TMO Chief Conductor Sarah-Grace Williams with piano soloist Bernard Walz
TMO Chief Conductor Sarah-Grace Williams with piano soloist Bernard Walz

The Metropolitan Orchestra (TMO) continues to illustrate their versatility and industry as an orchestra. Amongst some fourteen concerts and events for 2015, TMO appeared with John Farnham and Olivia Newton John in April. They have family concerts with children’s favourites Lah-Lah and Buzz planned for late May.

TMO took a gamble when programming Met Concert 2 with such savage contrasts between the works. It is a gamble which more than paid off for the orchestra. The sold out house could probably have sold a decent amount of tickets for a comfortably-seated repeat concert.

The orchestra explored the musical portraiture of Englishman Edward Elgar, visited Kodály’s nationalistic response to historical Hungarian music, and collaborated with pianist Bernard Walz to revive Gershwin’s marriage of jazz elements with the traditional concerto form.

Whether the Orchestra played Hungarian folk tunes in Kodály’s ‘Dances of Galanta’ or was heard to contrast structures and timbres within Elgar’s ‘Enigma Variations’, TMO delivered the works with authenticity as well as an emotional and stylistic directness.

These performances were also unified by the musicians’ considerable ability for well-nuanced playing with a large range of subtlety. Solos from within TMO’s ranks led orchestral textures well when they appeared. There were some sections of soft and delicate playing to be envied by any orchestral group.

A definite highlight of this concert was the inclusion of Gershwin’s landmark composition for jazz piano and orchestra, ‘Rhapsody in Blue’. The revival of such a heavyweight crossover classic was more than safe in soloist Bernard Walz’ hands. Gershwin’s music, with all its boldness, lyricism and intricacies was well celebrated in this performance.

Inspiring playing was heard from Walz’ interpretation, which was given plenty of breathing space by conductor Sarah-Grace Williams. As with the other works on the programme, there was not a false note in the presentation of this characteristic and historically pivotal idiom.

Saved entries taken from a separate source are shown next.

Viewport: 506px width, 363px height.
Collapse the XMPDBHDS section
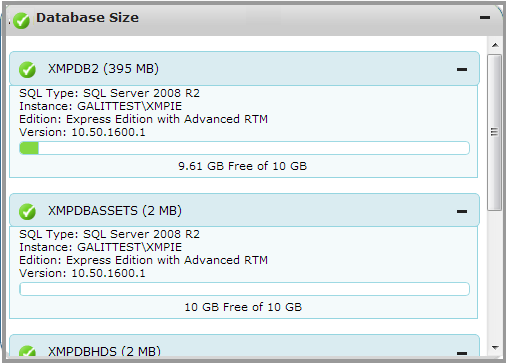click(462, 353)
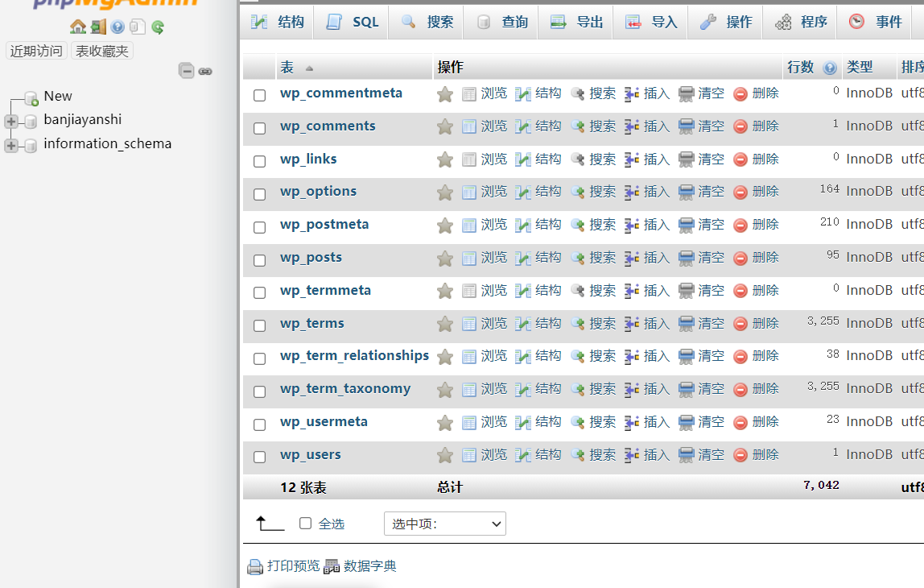Select the wp_users row checkbox
The height and width of the screenshot is (588, 924).
pyautogui.click(x=259, y=457)
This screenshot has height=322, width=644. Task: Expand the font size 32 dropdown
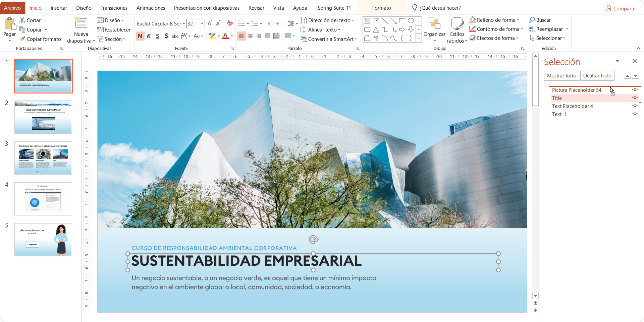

Knife-edge changes in mood and swagger, so well-known by the audience, shone in Walz’s playing. This was mirrored through quality listening to the soloist by TMO members and considerable ensemble skill being displayed. Such ensemble proficiency was also witnessed in the other programmed works.

Met Concert 2 was performed for one performance only on May 2 at the Eugene Goosens  Hall. Met Concert 3 from TMO promises more beautiful keyboard playing when Simon Tedeschi performs Grieg’s ‘A minor Piano Concerto’. The orchestra will also play Dvorák’s ‘New World’ Symphony. This concert takes place on June 27.